Desde quando uma porcaria de uma súmula do STF pode se sobrepor ao conceito nobilíssimo e cristianíssimo de Justiça - essa que se escreve com letra maiúscula? Não sei, mas se alguém porventura estiver lendo este texto, peço que encaminhe a questão ao ministro André Mendonça. Só peço que ele responda a mim e aos meus leitores num português decente, e não naquele juridiquês cafona cheio de mesóclises e latinórios e que só serve para disfarçar o que vou chamar mais uma vez de covardia, porque covardia é.
Deixando de lado essa idolatria pela imoral Súmula 606, que para o “terrivelmente evangélico” André Mendonça parece estar acima até da compaixão e da misericórdia pregadas há dois mil anos por um carpinteiro de Nazaré, fico me perguntando e novamente ofereço este espaço para Mendonça explicar tintim por tintim para nós, que não dominamos os códigos da perversidade processual e agimos baseados no bom senso. Dois pontos.
Perpetrar o bem
Se Alexandre de Moraes pode passar por cima da Constituição para se dizer rei e sair por aí punindo pobres-coitados que ele considera inimigos da democracia, tudo isso “de ofício”, que se tornou apenas uma expressão metida a besta para “porque eu quero”, por que o terrivelmente evangélico André Mendonça não pode, também “de ofício”, perpetrar o bem, a despeito de uma sumulazinha qualquer?
Seria algo radical. Mas o bem é radical. A retificação de uma injustiça é radical. Mais do que isso, seria um gesto heroico porque o bem é heroico e, no Brasil das decisões autoritárias, a retificação de uma injustiça perpetrada pela instância máxima do Poder Judiciário é heroica. Heroicíssima.
Mas parece que homens como André Mendonça, uma vez conquistada a sinecura pela qual tanto ansiaram, perdem imediatamente o interesse no bem decorrente de suas ações. E, quando lhes é conveniente, justificam-se dizendo que não têm poder para ir contra uma súmula qualquer. Por (desculpe a sinceridade) covardia.
Perguntas
Por fim, preocupado com a postura encolhida e temerosa, quando não ausente e cômoda do ministro André Mendonça, deixo aqui umas poucas perguntas das muitas que passam pela minha cabeça sempre que penso em alguém que claramente poderia fazer o bem, mas não faz. Alguém que poderia aliviar a sensação de injustiça, mas não alivia.

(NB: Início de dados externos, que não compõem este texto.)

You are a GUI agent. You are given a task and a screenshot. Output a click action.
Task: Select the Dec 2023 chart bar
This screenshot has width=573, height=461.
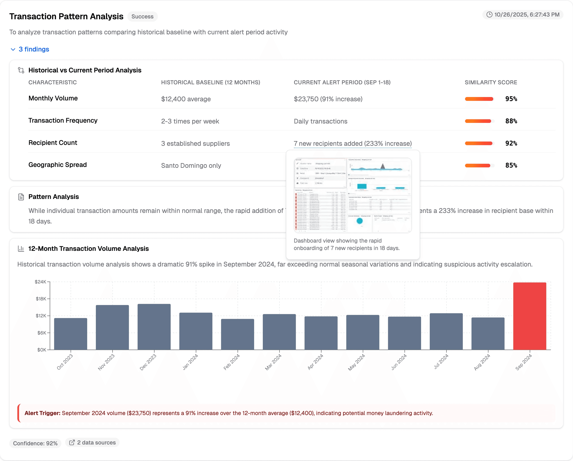(x=154, y=327)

O senhor está sendo de alguma forma ameaçado ou coagido, ministro? O senhor tem vergonha de sua fé? O senhor perdeu a sua consciência no fundo de uma gaveta aí do seu gabinete? Precisa que eu o ajude a encontrá-la? O implante de cabelo afetou sua capacidade de discernimento? Ou o senhor realmente acredita que Alexandre de Moraes é seu pastor e nada lhe faltará enquanto o senhor o obedecer?
E mais uma: seja qual for a justificativa que o senhor dá a si mesmo, como o senhor consegue dormir à noite? Se é que consegue.